=== Stored records ===
*****

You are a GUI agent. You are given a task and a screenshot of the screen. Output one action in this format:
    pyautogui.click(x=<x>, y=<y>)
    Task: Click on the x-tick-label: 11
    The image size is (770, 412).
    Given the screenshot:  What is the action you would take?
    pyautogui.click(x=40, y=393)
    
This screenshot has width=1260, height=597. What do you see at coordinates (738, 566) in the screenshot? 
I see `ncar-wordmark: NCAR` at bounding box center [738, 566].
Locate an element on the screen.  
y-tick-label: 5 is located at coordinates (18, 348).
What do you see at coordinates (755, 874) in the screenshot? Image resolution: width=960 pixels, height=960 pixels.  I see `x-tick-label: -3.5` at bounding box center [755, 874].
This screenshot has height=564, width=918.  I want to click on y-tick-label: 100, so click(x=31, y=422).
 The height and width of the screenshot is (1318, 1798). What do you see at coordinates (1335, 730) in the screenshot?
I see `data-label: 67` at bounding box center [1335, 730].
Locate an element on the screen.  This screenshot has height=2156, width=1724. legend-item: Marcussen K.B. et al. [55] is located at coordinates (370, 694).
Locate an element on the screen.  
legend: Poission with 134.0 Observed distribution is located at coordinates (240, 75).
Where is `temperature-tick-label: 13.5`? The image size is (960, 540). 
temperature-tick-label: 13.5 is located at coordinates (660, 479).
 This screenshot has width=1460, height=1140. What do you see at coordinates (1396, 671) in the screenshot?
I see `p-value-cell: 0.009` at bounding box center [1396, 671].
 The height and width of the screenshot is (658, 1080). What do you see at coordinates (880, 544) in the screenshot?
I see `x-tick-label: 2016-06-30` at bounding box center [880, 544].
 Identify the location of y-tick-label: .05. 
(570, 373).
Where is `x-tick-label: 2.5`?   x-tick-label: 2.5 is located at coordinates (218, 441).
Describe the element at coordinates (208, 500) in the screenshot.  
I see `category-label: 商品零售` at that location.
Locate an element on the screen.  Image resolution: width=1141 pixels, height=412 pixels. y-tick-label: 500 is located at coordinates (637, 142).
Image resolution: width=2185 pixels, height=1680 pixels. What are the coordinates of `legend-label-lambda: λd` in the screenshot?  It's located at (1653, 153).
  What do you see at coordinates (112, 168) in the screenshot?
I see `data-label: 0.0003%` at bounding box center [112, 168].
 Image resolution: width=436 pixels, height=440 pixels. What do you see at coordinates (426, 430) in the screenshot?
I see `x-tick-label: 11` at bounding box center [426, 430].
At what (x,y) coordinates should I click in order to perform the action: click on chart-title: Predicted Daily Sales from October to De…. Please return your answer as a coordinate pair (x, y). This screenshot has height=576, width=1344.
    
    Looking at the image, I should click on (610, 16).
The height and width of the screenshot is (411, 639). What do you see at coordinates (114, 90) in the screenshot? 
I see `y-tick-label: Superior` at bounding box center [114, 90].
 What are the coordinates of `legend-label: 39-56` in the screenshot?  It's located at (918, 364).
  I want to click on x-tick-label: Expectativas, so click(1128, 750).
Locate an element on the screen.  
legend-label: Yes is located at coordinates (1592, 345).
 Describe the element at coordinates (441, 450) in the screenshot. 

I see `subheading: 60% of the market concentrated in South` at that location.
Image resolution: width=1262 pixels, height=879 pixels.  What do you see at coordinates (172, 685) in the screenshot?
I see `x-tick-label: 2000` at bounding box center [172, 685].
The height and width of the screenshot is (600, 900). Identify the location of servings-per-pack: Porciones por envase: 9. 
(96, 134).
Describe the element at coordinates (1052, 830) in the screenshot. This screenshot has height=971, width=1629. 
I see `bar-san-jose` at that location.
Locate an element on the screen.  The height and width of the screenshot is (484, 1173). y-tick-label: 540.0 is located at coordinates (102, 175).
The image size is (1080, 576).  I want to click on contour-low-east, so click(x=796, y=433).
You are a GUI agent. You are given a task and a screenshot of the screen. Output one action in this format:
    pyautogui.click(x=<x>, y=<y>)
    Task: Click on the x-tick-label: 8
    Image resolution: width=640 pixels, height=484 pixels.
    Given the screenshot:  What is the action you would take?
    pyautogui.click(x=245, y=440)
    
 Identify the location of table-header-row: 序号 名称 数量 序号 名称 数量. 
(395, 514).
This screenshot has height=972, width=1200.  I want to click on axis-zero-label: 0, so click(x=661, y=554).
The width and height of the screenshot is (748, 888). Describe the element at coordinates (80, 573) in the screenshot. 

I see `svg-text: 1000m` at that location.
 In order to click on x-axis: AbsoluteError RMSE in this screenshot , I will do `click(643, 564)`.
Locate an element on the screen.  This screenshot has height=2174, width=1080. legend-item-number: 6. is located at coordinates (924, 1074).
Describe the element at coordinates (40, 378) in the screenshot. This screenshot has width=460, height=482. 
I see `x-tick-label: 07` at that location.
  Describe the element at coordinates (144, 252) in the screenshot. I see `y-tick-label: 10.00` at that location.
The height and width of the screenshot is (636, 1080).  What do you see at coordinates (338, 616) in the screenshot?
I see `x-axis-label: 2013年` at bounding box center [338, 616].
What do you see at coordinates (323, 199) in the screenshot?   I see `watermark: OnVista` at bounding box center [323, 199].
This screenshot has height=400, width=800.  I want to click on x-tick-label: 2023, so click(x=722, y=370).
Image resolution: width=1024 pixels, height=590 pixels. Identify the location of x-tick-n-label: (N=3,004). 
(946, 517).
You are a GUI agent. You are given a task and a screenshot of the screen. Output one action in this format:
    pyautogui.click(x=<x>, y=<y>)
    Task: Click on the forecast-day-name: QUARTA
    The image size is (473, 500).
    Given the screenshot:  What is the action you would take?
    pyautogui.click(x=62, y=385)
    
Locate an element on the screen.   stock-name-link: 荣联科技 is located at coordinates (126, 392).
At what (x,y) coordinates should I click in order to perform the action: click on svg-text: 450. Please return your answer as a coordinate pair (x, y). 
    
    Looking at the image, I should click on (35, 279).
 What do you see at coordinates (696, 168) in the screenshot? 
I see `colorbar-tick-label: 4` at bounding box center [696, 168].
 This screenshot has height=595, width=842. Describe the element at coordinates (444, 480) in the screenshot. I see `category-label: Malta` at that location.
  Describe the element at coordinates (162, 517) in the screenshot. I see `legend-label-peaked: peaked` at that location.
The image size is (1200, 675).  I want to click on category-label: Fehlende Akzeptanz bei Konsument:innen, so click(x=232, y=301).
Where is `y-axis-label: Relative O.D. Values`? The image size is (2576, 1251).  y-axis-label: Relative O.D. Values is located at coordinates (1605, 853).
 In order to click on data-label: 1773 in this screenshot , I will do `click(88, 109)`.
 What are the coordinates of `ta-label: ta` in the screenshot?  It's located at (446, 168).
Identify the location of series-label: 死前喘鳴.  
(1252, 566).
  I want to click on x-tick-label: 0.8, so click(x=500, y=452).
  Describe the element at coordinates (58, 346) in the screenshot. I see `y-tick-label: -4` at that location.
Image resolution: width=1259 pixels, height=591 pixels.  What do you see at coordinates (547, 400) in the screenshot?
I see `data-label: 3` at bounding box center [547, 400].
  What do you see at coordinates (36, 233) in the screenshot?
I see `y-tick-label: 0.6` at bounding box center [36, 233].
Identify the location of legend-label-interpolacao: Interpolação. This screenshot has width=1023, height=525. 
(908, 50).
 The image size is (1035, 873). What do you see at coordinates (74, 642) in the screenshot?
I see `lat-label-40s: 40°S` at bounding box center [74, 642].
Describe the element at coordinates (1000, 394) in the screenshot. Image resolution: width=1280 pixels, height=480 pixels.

*****

=== PROBLEM TO SOLVE ===
Copy every line of the listing above word for word.

=== TASK SOLUTION ===
You are a GUI agent. You are given a task and a screenshot of the screen. Output one action in this format:
    pyautogui.click(x=<x>, y=<y>)
    Task: Click on the x-tick-label: 11
    The image size is (770, 412).
    Given the screenshot:  What is the action you would take?
    pyautogui.click(x=40, y=393)
    
This screenshot has width=1260, height=597. What do you see at coordinates (738, 566) in the screenshot? 
I see `ncar-wordmark: NCAR` at bounding box center [738, 566].
Locate an element on the screen.  
y-tick-label: 5 is located at coordinates (18, 348).
What do you see at coordinates (755, 874) in the screenshot? Image resolution: width=960 pixels, height=960 pixels.  I see `x-tick-label: -3.5` at bounding box center [755, 874].
This screenshot has height=564, width=918.  I want to click on y-tick-label: 100, so click(x=31, y=422).
 The height and width of the screenshot is (1318, 1798). What do you see at coordinates (1335, 730) in the screenshot?
I see `data-label: 67` at bounding box center [1335, 730].
Locate an element on the screen.  This screenshot has height=2156, width=1724. legend-item: Marcussen K.B. et al. [55] is located at coordinates (370, 694).
Locate an element on the screen.  
legend: Poission with 134.0 Observed distribution is located at coordinates (240, 75).
Where is `temperature-tick-label: 13.5`? The image size is (960, 540). 
temperature-tick-label: 13.5 is located at coordinates (660, 479).
 This screenshot has width=1460, height=1140. What do you see at coordinates (1396, 671) in the screenshot?
I see `p-value-cell: 0.009` at bounding box center [1396, 671].
 The height and width of the screenshot is (658, 1080). What do you see at coordinates (880, 544) in the screenshot?
I see `x-tick-label: 2016-06-30` at bounding box center [880, 544].
 Identify the location of y-tick-label: .05. 
(570, 373).
Where is `x-tick-label: 2.5`?   x-tick-label: 2.5 is located at coordinates (218, 441).
Describe the element at coordinates (208, 500) in the screenshot.  
I see `category-label: 商品零售` at that location.
Locate an element on the screen.  Image resolution: width=1141 pixels, height=412 pixels. y-tick-label: 500 is located at coordinates (637, 142).
Image resolution: width=2185 pixels, height=1680 pixels. What are the coordinates of `legend-label-lambda: λd` in the screenshot?  It's located at (1653, 153).
  What do you see at coordinates (112, 168) in the screenshot?
I see `data-label: 0.0003%` at bounding box center [112, 168].
 Image resolution: width=436 pixels, height=440 pixels. What do you see at coordinates (426, 430) in the screenshot?
I see `x-tick-label: 11` at bounding box center [426, 430].
At what (x,y) coordinates should I click in order to perform the action: click on chart-title: Predicted Daily Sales from October to De…. Please return your answer as a coordinate pair (x, y). This screenshot has height=576, width=1344.
    
    Looking at the image, I should click on (610, 16).
The height and width of the screenshot is (411, 639). What do you see at coordinates (114, 90) in the screenshot? 
I see `y-tick-label: Superior` at bounding box center [114, 90].
 What are the coordinates of `legend-label: 39-56` in the screenshot?  It's located at (918, 364).
  I want to click on x-tick-label: Expectativas, so click(1128, 750).
Locate an element on the screen.  
legend-label: Yes is located at coordinates (1592, 345).
 Describe the element at coordinates (441, 450) in the screenshot. 

I see `subheading: 60% of the market concentrated in South` at that location.
Image resolution: width=1262 pixels, height=879 pixels.  What do you see at coordinates (172, 685) in the screenshot?
I see `x-tick-label: 2000` at bounding box center [172, 685].
The height and width of the screenshot is (600, 900). Identify the location of servings-per-pack: Porciones por envase: 9. 
(96, 134).
Describe the element at coordinates (1052, 830) in the screenshot. This screenshot has height=971, width=1629. 
I see `bar-san-jose` at that location.
Locate an element on the screen.  The height and width of the screenshot is (484, 1173). y-tick-label: 540.0 is located at coordinates (102, 175).
The image size is (1080, 576).  I want to click on contour-low-east, so click(x=796, y=433).
You are a GUI agent. You are given a task and a screenshot of the screen. Output one action in this format:
    pyautogui.click(x=<x>, y=<y>)
    Task: Click on the x-tick-label: 8
    Image resolution: width=640 pixels, height=484 pixels.
    Given the screenshot:  What is the action you would take?
    pyautogui.click(x=245, y=440)
    
 Identify the location of table-header-row: 序号 名称 数量 序号 名称 数量. 
(395, 514).
This screenshot has height=972, width=1200.  I want to click on axis-zero-label: 0, so click(x=661, y=554).
The width and height of the screenshot is (748, 888). Describe the element at coordinates (80, 573) in the screenshot. 

I see `svg-text: 1000m` at that location.
 In order to click on x-axis: AbsoluteError RMSE in this screenshot , I will do `click(643, 564)`.
Locate an element on the screen.  This screenshot has height=2174, width=1080. legend-item-number: 6. is located at coordinates (924, 1074).
Describe the element at coordinates (40, 378) in the screenshot. This screenshot has width=460, height=482. 
I see `x-tick-label: 07` at that location.
  Describe the element at coordinates (144, 252) in the screenshot. I see `y-tick-label: 10.00` at that location.
The height and width of the screenshot is (636, 1080).  What do you see at coordinates (338, 616) in the screenshot?
I see `x-axis-label: 2013年` at bounding box center [338, 616].
What do you see at coordinates (323, 199) in the screenshot?   I see `watermark: OnVista` at bounding box center [323, 199].
This screenshot has height=400, width=800.  I want to click on x-tick-label: 2023, so click(x=722, y=370).
Image resolution: width=1024 pixels, height=590 pixels. Identify the location of x-tick-n-label: (N=3,004). 
(946, 517).
You are a GUI agent. You are given a task and a screenshot of the screen. Output one action in this format:
    pyautogui.click(x=<x>, y=<y>)
    Task: Click on the forecast-day-name: QUARTA
    The image size is (473, 500).
    Given the screenshot:  What is the action you would take?
    pyautogui.click(x=62, y=385)
    
Locate an element on the screen.   stock-name-link: 荣联科技 is located at coordinates (126, 392).
At what (x,y) coordinates should I click in order to perform the action: click on svg-text: 450. Please return your answer as a coordinate pair (x, y). 
    
    Looking at the image, I should click on (35, 279).
 What do you see at coordinates (696, 168) in the screenshot? 
I see `colorbar-tick-label: 4` at bounding box center [696, 168].
 This screenshot has height=595, width=842. Describe the element at coordinates (444, 480) in the screenshot. I see `category-label: Malta` at that location.
  Describe the element at coordinates (162, 517) in the screenshot. I see `legend-label-peaked: peaked` at that location.
The image size is (1200, 675).  I want to click on category-label: Fehlende Akzeptanz bei Konsument:innen, so click(x=232, y=301).
Where is `y-axis-label: Relative O.D. Values`? The image size is (2576, 1251).  y-axis-label: Relative O.D. Values is located at coordinates (1605, 853).
 In order to click on data-label: 1773 in this screenshot , I will do `click(88, 109)`.
 What are the coordinates of `ta-label: ta` in the screenshot?  It's located at (446, 168).
Identify the location of series-label: 死前喘鳴.  
(1252, 566).
  I want to click on x-tick-label: 0.8, so click(x=500, y=452).
  Describe the element at coordinates (58, 346) in the screenshot. I see `y-tick-label: -4` at that location.
Image resolution: width=1259 pixels, height=591 pixels.  What do you see at coordinates (547, 400) in the screenshot?
I see `data-label: 3` at bounding box center [547, 400].
  What do you see at coordinates (36, 233) in the screenshot?
I see `y-tick-label: 0.6` at bounding box center [36, 233].
Identify the location of legend-label-interpolacao: Interpolação. This screenshot has width=1023, height=525. 
(908, 50).
 The image size is (1035, 873). What do you see at coordinates (74, 642) in the screenshot?
I see `lat-label-40s: 40°S` at bounding box center [74, 642].
Describe the element at coordinates (1000, 394) in the screenshot. Image resolution: width=1280 pixels, height=480 pixels.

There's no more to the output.